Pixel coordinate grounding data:
┄┄┄┄┄┄┄┄┄┄
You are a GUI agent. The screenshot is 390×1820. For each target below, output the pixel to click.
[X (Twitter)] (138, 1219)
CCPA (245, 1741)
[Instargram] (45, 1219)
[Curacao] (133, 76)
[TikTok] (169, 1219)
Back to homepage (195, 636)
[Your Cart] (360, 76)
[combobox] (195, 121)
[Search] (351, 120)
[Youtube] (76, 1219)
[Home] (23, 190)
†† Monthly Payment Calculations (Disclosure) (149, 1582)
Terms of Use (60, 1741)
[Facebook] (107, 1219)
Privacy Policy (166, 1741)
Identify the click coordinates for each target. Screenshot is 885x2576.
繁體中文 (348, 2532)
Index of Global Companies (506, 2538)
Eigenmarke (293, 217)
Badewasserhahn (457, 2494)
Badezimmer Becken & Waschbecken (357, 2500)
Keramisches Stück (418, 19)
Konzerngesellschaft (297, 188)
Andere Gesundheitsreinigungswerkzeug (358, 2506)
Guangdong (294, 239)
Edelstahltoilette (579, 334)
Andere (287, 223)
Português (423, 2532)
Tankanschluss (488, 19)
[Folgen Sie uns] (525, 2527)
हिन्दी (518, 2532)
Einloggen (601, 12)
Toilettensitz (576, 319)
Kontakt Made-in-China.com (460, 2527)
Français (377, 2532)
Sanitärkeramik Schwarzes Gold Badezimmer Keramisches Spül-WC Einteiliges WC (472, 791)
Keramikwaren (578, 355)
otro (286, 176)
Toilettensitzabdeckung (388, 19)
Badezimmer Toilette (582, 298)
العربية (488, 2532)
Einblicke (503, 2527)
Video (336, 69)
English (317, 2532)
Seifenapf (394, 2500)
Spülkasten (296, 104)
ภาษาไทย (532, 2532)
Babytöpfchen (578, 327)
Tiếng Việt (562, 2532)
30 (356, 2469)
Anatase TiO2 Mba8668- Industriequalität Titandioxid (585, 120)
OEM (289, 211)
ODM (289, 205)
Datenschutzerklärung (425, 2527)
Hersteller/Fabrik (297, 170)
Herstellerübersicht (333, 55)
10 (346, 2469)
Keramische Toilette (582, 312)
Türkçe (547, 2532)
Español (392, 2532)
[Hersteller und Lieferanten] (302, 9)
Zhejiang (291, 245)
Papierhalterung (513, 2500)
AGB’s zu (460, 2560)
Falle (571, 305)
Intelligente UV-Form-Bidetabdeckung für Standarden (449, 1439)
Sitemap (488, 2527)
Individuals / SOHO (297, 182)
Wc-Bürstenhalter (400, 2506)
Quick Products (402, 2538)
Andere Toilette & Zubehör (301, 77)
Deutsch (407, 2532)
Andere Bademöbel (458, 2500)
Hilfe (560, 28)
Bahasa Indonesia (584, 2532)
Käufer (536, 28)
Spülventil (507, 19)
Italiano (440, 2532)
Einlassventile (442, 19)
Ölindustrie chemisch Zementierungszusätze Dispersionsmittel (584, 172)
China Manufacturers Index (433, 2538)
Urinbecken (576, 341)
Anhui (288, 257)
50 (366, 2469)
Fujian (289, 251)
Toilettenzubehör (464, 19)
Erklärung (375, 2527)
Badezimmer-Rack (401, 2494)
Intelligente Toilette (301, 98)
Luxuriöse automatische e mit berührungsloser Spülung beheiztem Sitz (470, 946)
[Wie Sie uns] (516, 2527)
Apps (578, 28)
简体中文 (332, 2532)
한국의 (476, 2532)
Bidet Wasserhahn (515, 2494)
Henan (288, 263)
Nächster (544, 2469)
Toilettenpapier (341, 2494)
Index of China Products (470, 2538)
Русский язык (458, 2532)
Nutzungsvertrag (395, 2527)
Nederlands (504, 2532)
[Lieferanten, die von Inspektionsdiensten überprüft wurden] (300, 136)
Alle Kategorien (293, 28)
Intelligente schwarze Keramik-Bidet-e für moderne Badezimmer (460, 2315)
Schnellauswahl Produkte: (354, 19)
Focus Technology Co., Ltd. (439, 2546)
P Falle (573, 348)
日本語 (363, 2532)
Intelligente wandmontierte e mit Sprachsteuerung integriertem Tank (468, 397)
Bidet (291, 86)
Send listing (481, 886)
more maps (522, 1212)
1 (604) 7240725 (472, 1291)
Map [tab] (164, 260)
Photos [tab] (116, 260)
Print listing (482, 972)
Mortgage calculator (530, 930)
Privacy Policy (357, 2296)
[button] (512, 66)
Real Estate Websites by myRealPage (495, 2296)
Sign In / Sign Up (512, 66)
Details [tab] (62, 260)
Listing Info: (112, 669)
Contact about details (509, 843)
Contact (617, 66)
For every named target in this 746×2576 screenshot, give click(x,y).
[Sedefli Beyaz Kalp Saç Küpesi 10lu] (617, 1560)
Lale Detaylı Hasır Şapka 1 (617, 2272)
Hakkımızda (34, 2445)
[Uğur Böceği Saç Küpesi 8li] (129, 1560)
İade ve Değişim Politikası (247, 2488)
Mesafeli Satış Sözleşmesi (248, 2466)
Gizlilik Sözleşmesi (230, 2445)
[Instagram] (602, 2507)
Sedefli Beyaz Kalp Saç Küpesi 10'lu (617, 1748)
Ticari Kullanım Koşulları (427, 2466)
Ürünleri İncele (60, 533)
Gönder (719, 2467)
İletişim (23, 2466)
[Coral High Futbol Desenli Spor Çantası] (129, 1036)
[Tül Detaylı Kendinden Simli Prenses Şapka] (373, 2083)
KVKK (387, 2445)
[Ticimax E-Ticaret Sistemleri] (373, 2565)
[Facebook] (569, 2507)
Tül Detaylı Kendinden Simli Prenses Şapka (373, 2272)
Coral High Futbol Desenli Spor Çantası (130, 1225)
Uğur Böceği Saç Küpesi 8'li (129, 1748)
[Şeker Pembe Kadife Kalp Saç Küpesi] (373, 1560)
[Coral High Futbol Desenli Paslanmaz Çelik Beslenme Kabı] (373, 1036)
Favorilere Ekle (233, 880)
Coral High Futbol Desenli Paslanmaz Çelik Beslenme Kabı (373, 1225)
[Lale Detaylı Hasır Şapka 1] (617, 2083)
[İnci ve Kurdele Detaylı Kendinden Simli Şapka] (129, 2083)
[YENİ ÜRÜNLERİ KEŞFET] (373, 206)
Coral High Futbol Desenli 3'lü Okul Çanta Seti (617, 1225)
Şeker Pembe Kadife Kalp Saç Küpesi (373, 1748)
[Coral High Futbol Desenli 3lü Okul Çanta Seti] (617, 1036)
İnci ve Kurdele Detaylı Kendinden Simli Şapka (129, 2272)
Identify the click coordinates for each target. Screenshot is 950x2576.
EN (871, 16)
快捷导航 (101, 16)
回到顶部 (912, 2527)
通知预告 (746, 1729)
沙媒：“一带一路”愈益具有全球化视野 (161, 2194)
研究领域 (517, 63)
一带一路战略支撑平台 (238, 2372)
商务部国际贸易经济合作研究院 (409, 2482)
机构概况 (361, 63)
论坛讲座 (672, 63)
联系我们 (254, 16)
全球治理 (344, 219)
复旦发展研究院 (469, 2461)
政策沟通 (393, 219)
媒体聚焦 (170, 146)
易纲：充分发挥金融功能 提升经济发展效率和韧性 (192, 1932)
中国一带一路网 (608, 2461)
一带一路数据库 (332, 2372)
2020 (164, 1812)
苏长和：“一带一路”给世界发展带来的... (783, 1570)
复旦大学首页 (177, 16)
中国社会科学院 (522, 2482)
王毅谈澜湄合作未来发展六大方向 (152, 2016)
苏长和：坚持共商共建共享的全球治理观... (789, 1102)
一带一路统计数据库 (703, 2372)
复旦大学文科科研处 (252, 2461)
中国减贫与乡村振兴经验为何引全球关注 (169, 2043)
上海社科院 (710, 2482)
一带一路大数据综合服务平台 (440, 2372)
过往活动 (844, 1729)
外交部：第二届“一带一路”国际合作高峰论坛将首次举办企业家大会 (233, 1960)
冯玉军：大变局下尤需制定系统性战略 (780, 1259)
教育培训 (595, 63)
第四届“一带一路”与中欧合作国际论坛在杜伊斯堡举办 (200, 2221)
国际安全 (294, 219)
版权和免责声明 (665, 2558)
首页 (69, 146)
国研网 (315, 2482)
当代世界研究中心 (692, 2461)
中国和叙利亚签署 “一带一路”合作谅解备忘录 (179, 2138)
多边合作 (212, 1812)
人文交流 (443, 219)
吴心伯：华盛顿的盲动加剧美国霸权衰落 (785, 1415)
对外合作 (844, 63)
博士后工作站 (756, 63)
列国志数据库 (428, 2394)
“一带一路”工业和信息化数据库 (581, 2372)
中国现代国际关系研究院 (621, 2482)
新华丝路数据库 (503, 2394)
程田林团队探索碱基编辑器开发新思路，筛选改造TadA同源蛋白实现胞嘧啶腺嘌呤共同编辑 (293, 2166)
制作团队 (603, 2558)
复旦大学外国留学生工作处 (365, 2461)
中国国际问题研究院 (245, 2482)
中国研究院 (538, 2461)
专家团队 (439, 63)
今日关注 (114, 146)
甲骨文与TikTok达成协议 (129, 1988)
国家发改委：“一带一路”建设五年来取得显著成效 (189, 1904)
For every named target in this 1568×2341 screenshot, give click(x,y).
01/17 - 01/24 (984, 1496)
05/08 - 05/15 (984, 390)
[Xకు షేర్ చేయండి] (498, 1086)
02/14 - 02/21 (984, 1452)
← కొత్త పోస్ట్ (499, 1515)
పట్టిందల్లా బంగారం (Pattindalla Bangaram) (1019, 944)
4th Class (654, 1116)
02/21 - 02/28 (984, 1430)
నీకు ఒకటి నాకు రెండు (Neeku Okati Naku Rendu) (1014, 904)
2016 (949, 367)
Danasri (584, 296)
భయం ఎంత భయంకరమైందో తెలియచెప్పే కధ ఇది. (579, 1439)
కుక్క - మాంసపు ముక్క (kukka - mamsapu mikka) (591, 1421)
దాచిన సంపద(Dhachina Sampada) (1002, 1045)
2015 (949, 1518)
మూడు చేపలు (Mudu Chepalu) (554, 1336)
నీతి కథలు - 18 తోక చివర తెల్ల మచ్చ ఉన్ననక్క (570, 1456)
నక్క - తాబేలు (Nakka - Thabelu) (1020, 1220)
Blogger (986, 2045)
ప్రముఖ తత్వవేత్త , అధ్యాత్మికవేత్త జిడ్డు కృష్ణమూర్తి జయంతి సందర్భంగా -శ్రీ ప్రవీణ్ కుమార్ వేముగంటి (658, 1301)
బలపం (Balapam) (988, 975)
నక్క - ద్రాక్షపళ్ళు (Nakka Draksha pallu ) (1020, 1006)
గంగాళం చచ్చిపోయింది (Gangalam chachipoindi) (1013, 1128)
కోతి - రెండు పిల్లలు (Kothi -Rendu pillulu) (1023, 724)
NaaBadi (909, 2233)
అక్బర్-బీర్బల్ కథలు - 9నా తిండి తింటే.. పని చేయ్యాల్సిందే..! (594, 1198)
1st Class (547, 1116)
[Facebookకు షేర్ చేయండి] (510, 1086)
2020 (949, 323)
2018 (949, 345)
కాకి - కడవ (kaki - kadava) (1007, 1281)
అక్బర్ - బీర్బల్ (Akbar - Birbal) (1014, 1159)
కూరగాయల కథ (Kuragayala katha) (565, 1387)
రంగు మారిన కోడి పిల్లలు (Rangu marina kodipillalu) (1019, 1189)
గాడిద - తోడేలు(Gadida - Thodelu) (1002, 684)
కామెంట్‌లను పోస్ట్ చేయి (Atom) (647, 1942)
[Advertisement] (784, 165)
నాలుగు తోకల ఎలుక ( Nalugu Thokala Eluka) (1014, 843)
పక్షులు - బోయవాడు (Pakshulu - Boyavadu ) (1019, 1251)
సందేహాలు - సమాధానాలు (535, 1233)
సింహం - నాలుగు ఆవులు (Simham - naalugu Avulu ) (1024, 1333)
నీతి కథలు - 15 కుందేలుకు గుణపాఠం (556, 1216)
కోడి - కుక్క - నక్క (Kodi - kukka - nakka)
┄┄┄┄┄┄┄┄┄┄
Among the lines above, repeat exactly those from the line with "Privacy Policy (166, 1741)" to the line with "Einloggen (601, 12)", counting both ends.

Privacy Policy (166, 1741)
Identify the click coordinates for each target. Screenshot is 885x2576.
繁體中文 (348, 2532)
Index of Global Companies (506, 2538)
Eigenmarke (293, 217)
Badewasserhahn (457, 2494)
Badezimmer Becken & Waschbecken (357, 2500)
Keramisches Stück (418, 19)
Konzerngesellschaft (297, 188)
Andere Gesundheitsreinigungswerkzeug (358, 2506)
Guangdong (294, 239)
Edelstahltoilette (579, 334)
Andere (287, 223)
Português (423, 2532)
Tankanschluss (488, 19)
[Folgen Sie uns] (525, 2527)
हिन्दी (518, 2532)
Einloggen (601, 12)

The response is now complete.